# YOUR ASSIGNMENT
Please repeat exactly the lines from the one containing "The height and" through the last line of the records below, leaving out any pictures.

Stored records
◇ ◇ ◇

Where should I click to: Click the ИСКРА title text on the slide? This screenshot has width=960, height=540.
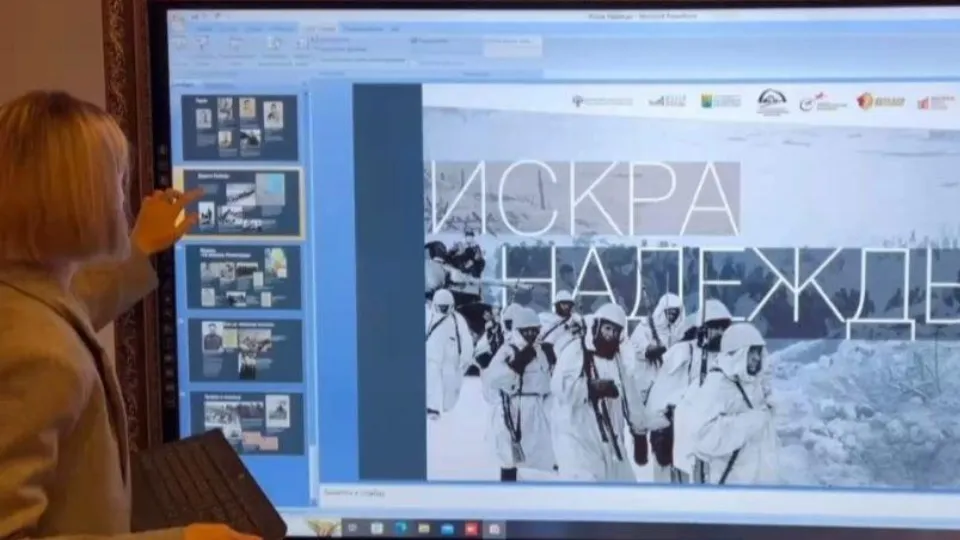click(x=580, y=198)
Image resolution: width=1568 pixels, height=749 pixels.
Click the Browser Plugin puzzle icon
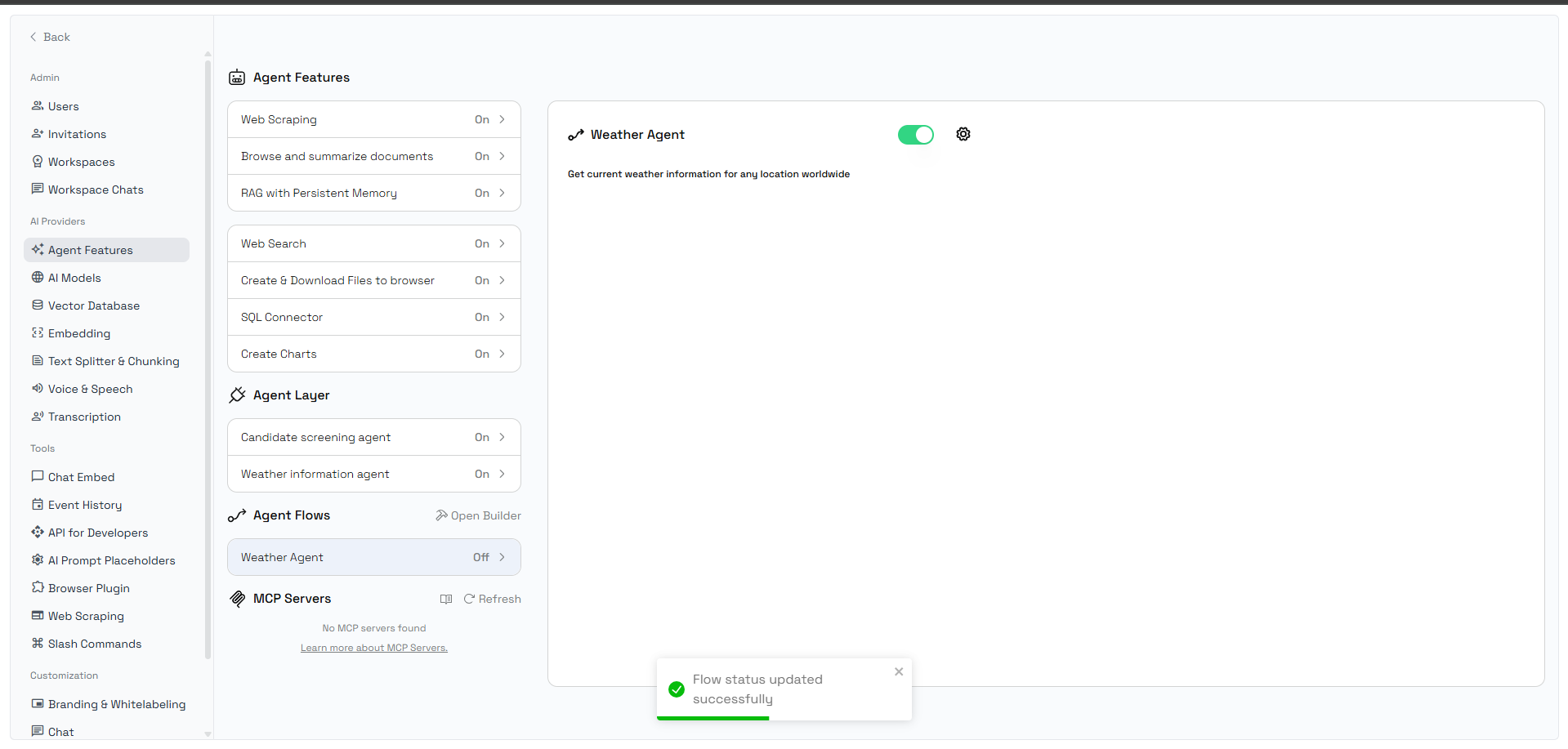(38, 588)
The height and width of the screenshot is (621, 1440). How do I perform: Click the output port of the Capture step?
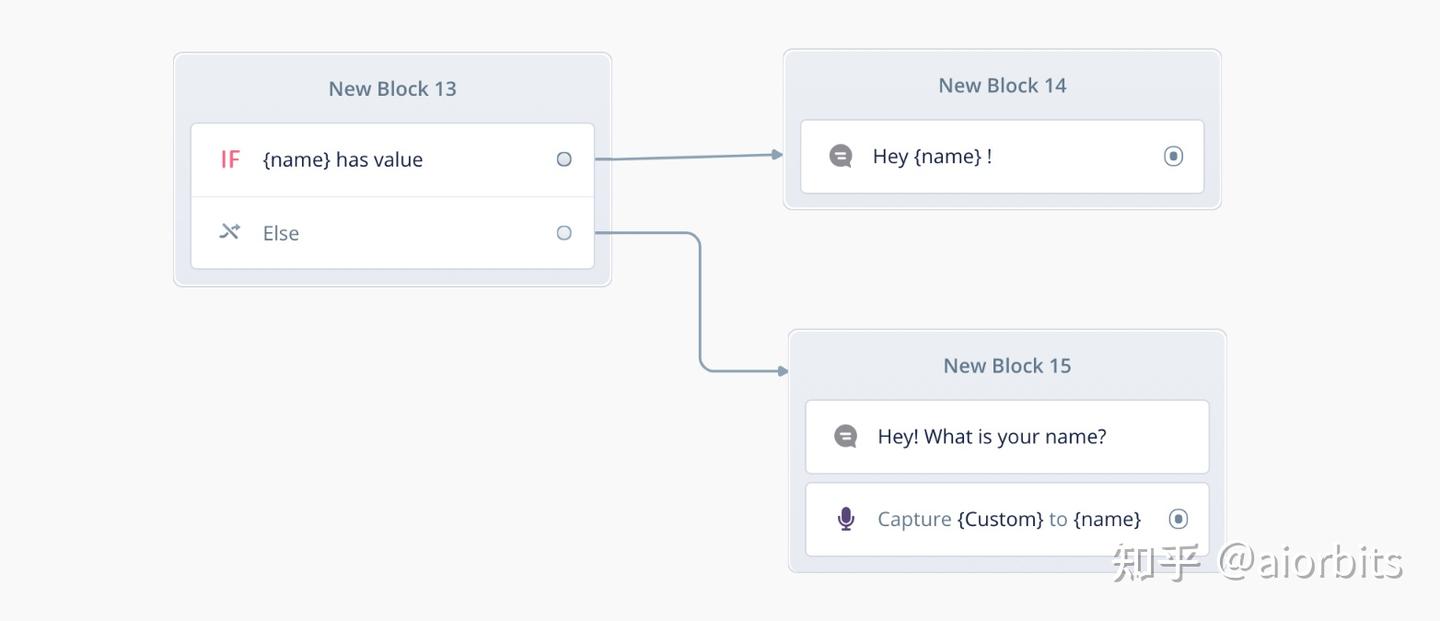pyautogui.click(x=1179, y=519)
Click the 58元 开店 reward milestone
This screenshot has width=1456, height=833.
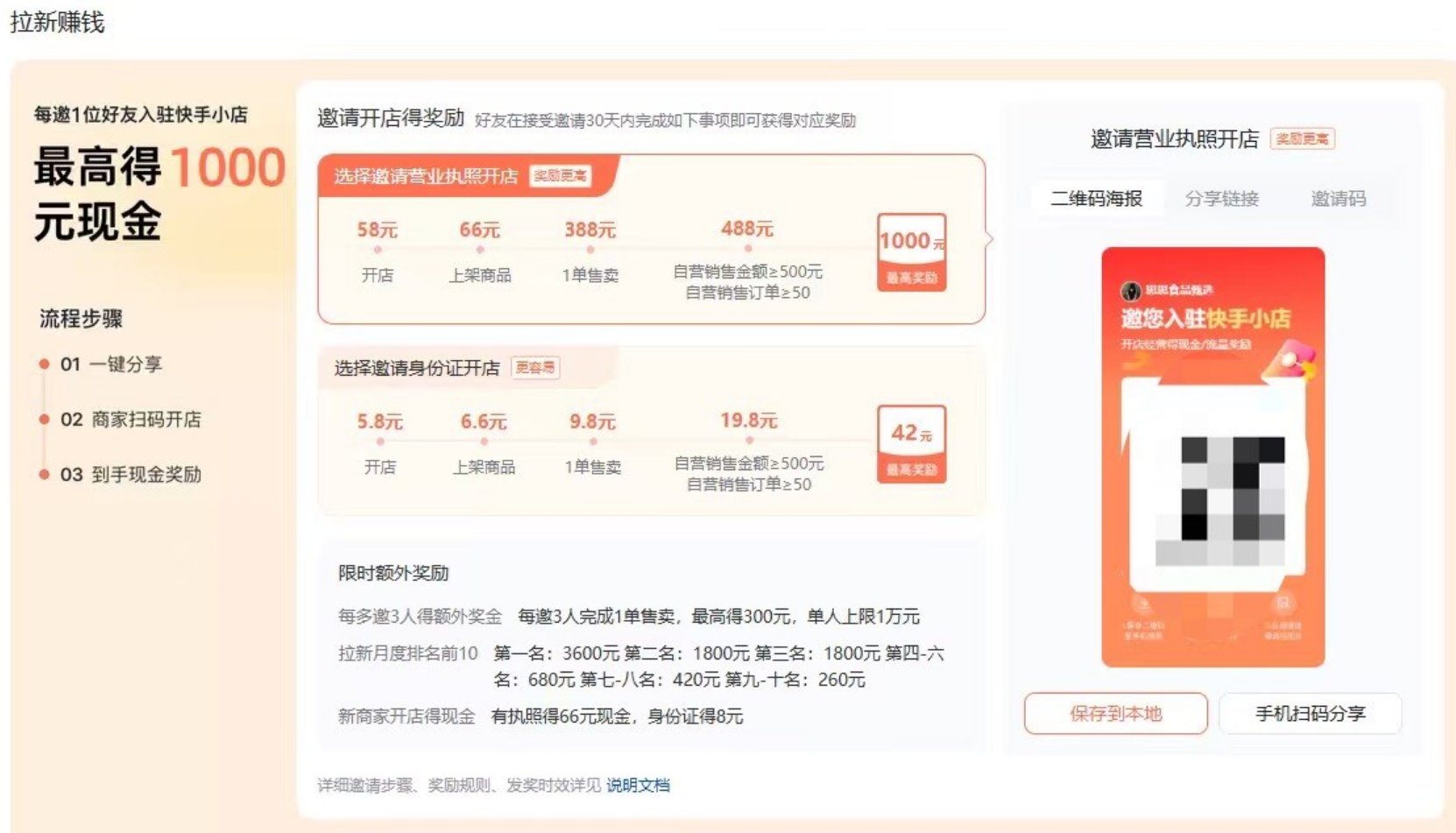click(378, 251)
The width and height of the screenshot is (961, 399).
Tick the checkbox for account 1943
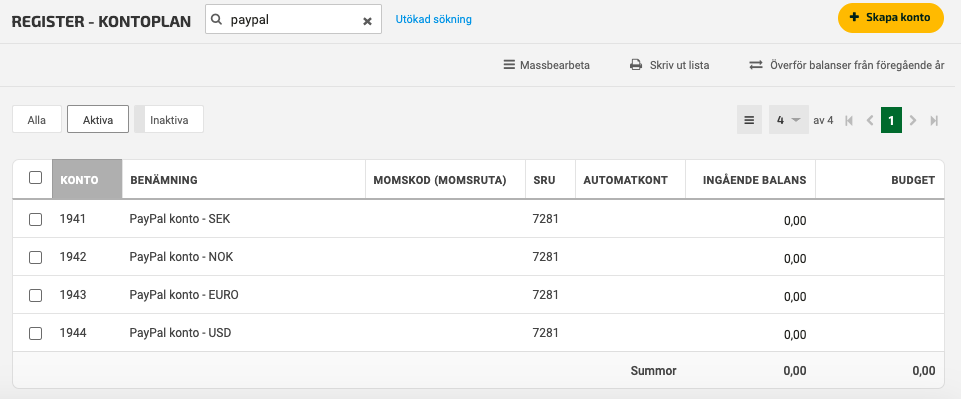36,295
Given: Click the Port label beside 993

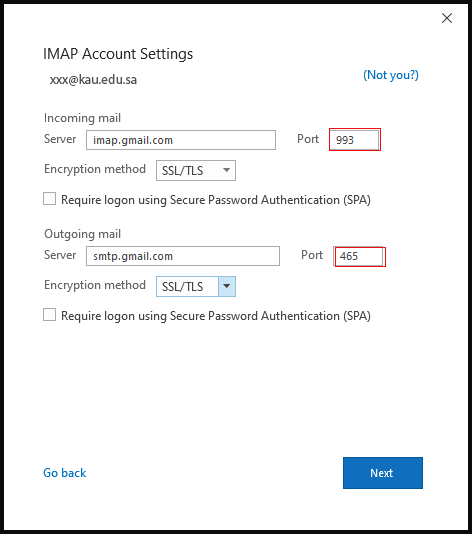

◇ ◇ ◇

# EXERCISE ANSWER
The height and width of the screenshot is (621, 1440). How do I perform: Click the output port of the Capture step?
pyautogui.click(x=1179, y=519)
Click the 58元 开店 reward milestone
This screenshot has width=1456, height=833.
click(378, 251)
The width and height of the screenshot is (961, 399).
Tick the checkbox for account 1943
36,295
Given: Click the Port label beside 993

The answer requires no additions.